MATERIAL PROVIDED:
- - - - -
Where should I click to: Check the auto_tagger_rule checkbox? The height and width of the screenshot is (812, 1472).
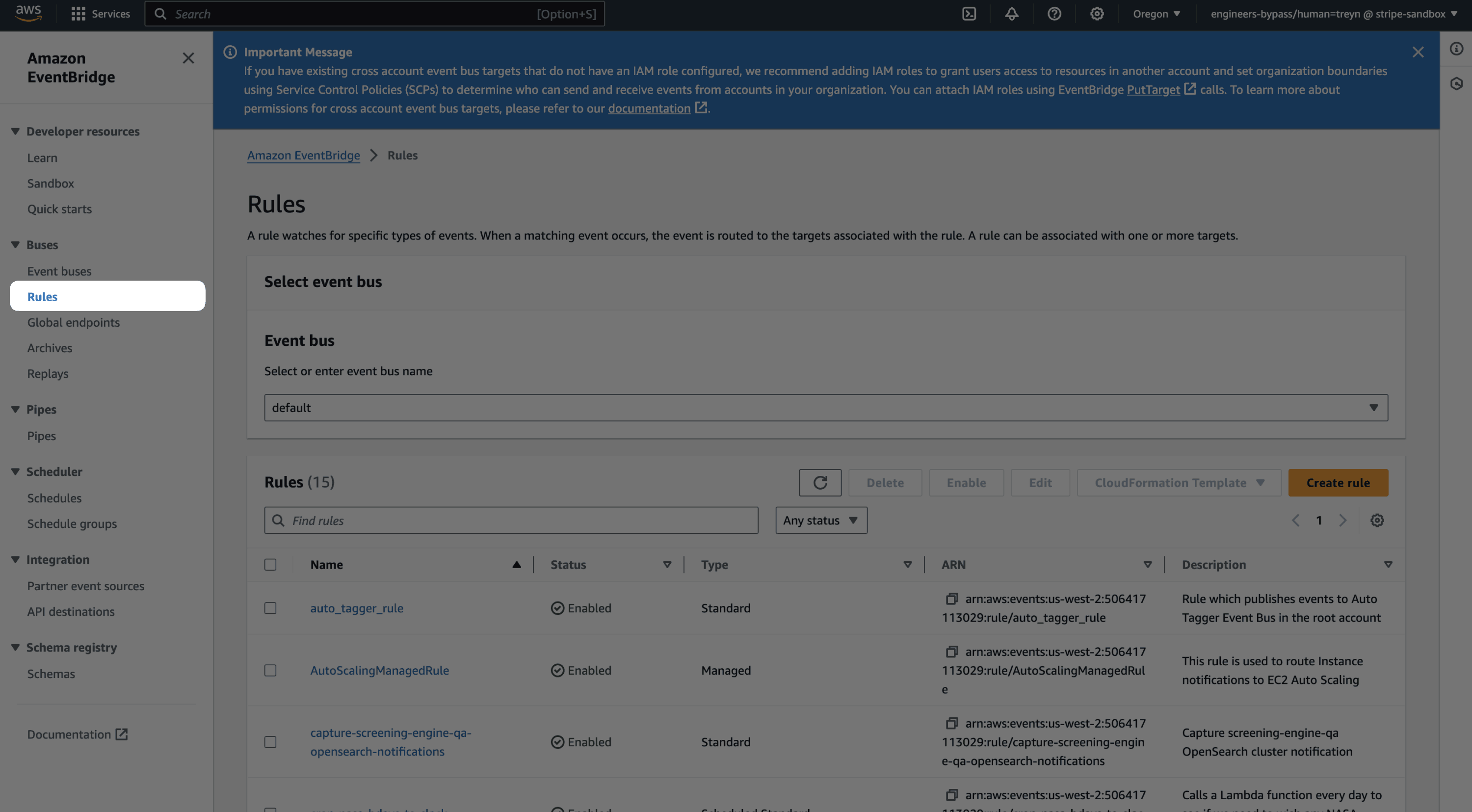(270, 608)
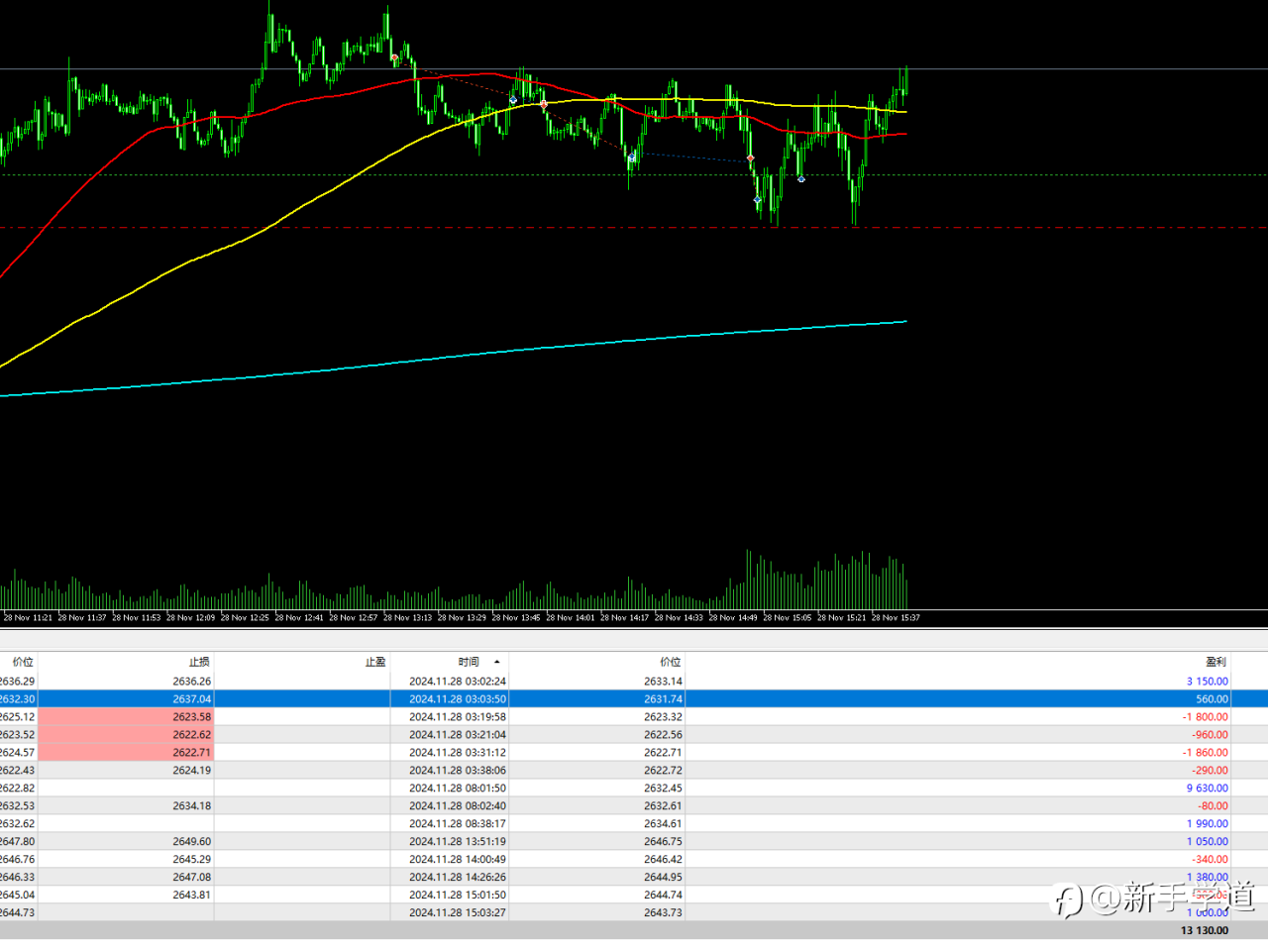Select the row timed 2024.11.28 03:02:24
1268x952 pixels.
[x=634, y=682]
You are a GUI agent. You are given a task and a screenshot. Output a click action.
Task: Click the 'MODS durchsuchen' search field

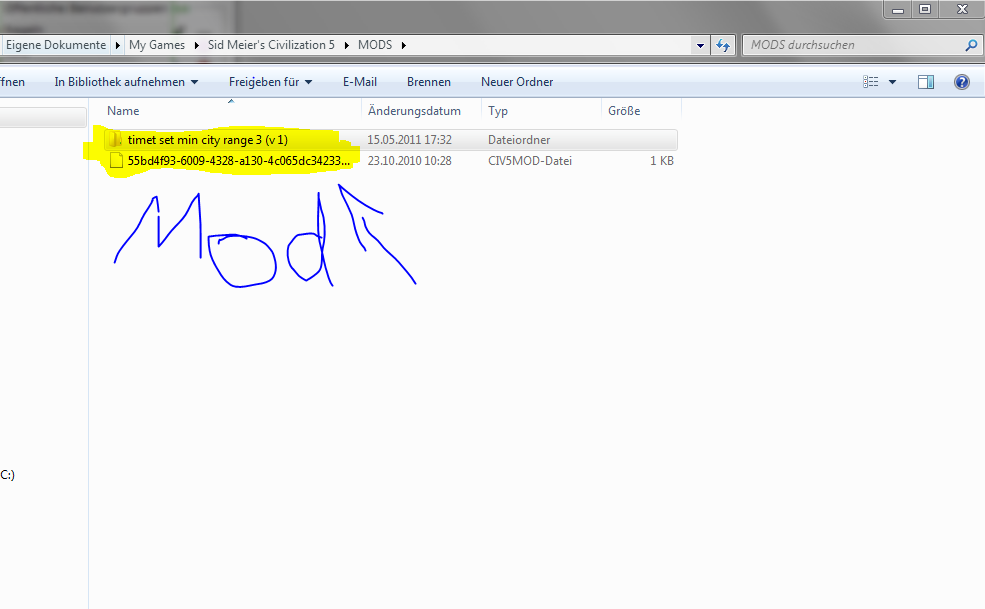[850, 45]
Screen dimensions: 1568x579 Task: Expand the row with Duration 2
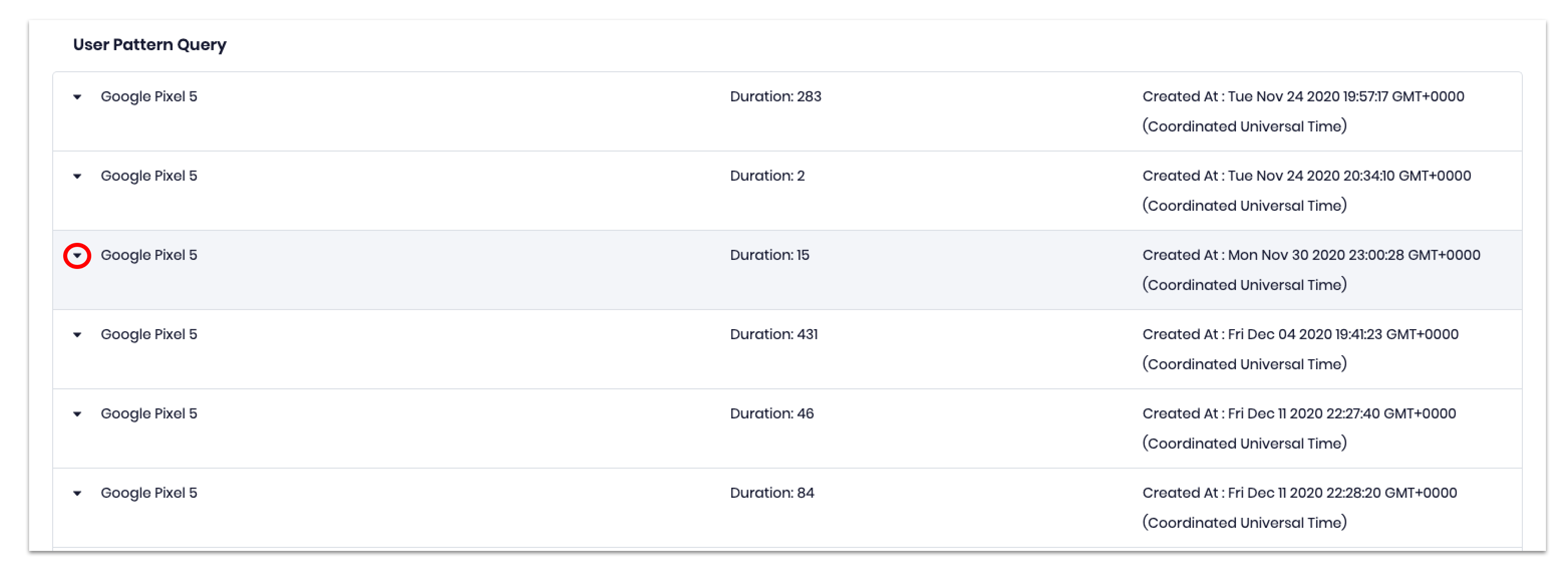pos(77,176)
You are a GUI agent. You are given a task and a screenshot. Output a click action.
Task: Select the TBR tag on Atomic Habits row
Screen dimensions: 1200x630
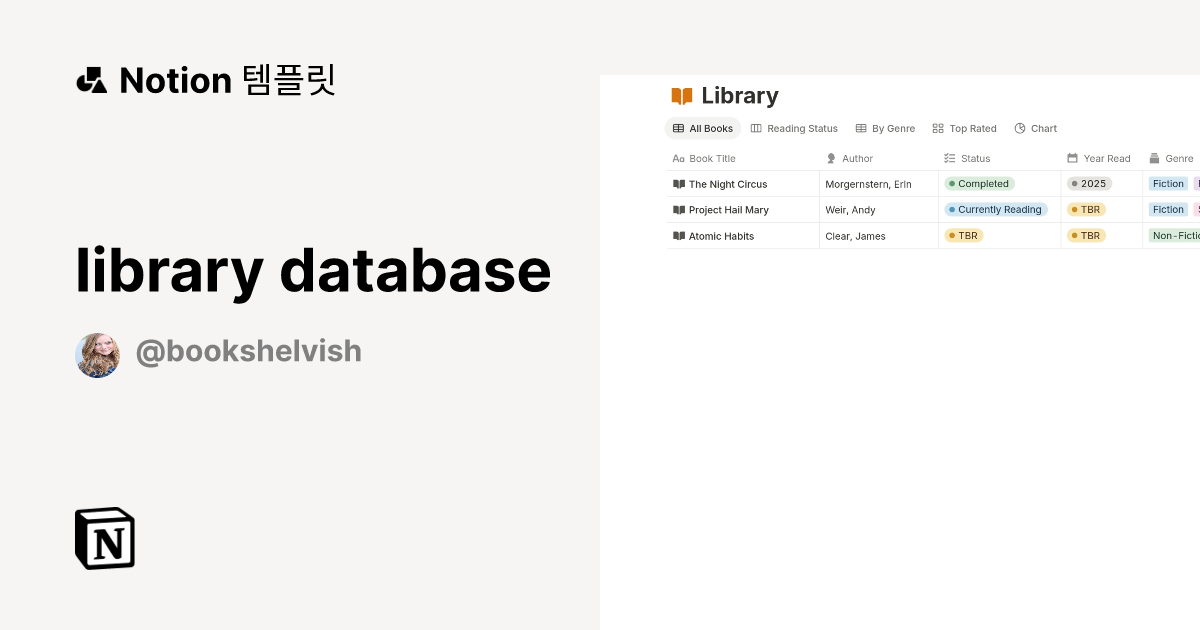pos(963,236)
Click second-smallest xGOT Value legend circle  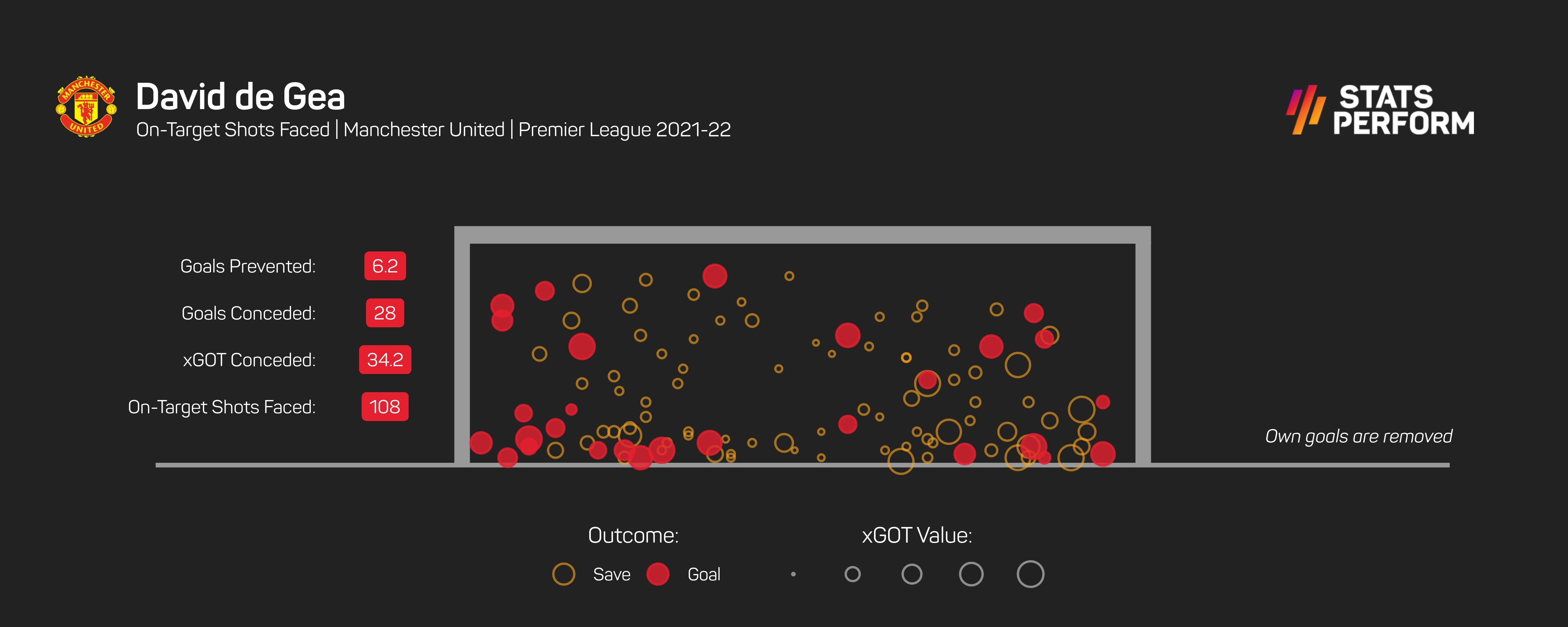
- - - - -
EXERCISE GOAL: Retype all entries exactly as they appear, dropping the images.

PROBLEM SOLUTION:
Where should I click to: Check the auto_tagger_rule checkbox? The height and width of the screenshot is (812, 1472).
(270, 608)
Select the row timed 2024.11.28 03:02:24
1268x952 pixels.
[x=634, y=682]
You are a GUI agent. You are given a task and a screenshot. Output a click action.
Task: Click the 'MODS durchsuchen' search field

[850, 45]
Screen dimensions: 1568x579 Task: Expand the row with Duration 2
pos(77,176)
You are a GUI agent. You are given a task and a screenshot. Output a click action.
Task: Select the TBR tag on Atomic Habits row
Screen dimensions: 1200x630
pos(963,236)
Click second-smallest xGOT Value legend circle  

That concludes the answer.